Ideally, both of them would target the ISPs, or better yet anyone that deals with consumers’ data, which is the approach the EU GDPR took. U.S. consumers may gain new protections against social media and other online companies, but if their ISPs are free to share and sell data collected from all of their paying customers, then that wouldn’t be as large of a win as it could be.

Lucian Armasu
Lucian Armasu is a Contributing Writer for Tom's Hardware US. He covers software news and the issues surrounding privacy and security.
  • Giroro
    If this congress actually cared about privacy, then they would restore net neutrality and repeal the blatantly unconstitutional CLOUD act.

    Based on what's been coming out of congress in the last couple years, I am immediately suspicious. I wouldn't be surprised if the language of the bill actually strips away more consumer protections than it protects.
    Reply
  • stdragon
    20916790 said:
    Based on what's been coming out of congress in the last couple years, I am immediately suspicious.
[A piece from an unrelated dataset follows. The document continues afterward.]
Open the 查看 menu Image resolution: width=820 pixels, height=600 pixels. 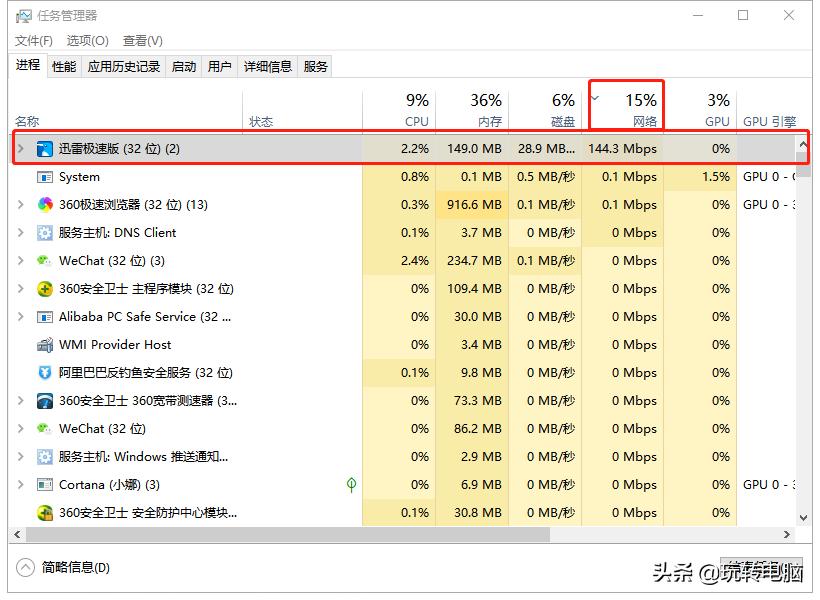[142, 41]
    Uh oh. You just got woke! "Agents - he took the Red Pill, nab him!"

    In all seriousness, this has been going on far longer then just a "last couple of years".
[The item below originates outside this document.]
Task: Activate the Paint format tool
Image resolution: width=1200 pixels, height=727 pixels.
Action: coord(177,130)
    Rememeber that Wannacry outbreak used against the UK medical facilities? Yeah, you can thank the NSA for hoarding known Windows exploits, not telling anyone about it, then they (NSA) themselves got hacked and the tools used against all of us. And it doesn't start there, it goes back more recently to PRISM and even an attempt at a hardware backdoor via the Clipper chip back in the 90s.

    Gets better - So remember when the Zuck got grilled in front of Congress? Yeah, he donated to the members ranging in the hundreds of thousands of dollars in total. Oh yeah, pure impartiality right there...</sarcasm>
    Reply
  • turkey3_scratch
    20916790 said:
    If this congress actually cared about privacy, then they would restore net neutrality and repeal the blatantly unconstitutional CLOUD act.

    How is net neutrality directly related to privacy, though? So far it's been a pretty long time since net neutrality has been repealed, and everything seems to be going fine here in America. If, of course, stuff has been happening I have not been seeing (since I don't follow all the news) I'd be happy if you'd point me to it.
    Reply
  • ynhockey
    This proposal is actually better than GDPR in terms of consent. I work for a software company that (among other things) builds solutions for GDPR, and the consent part can get frankly ridiculous. Like if you want to buy a shirt from a small online clothing retailer (can even be a mom-and-pop business), you need to agree to 5 or 10 separate clauses related to privacy, because they are the minimum required to technically run the store online (cookies, order history, etc.), and more if you want to approve all the "recommended" things (e.g. login history). Not to mention there are some apparent contradictions with other regulations in non-EU countries, e.g. about keeping transaction history.

    As much as privacy is valuable, an opt-out approach protects it almost as much, but also doesn't pollute simple online processes like registration, shopping, etc.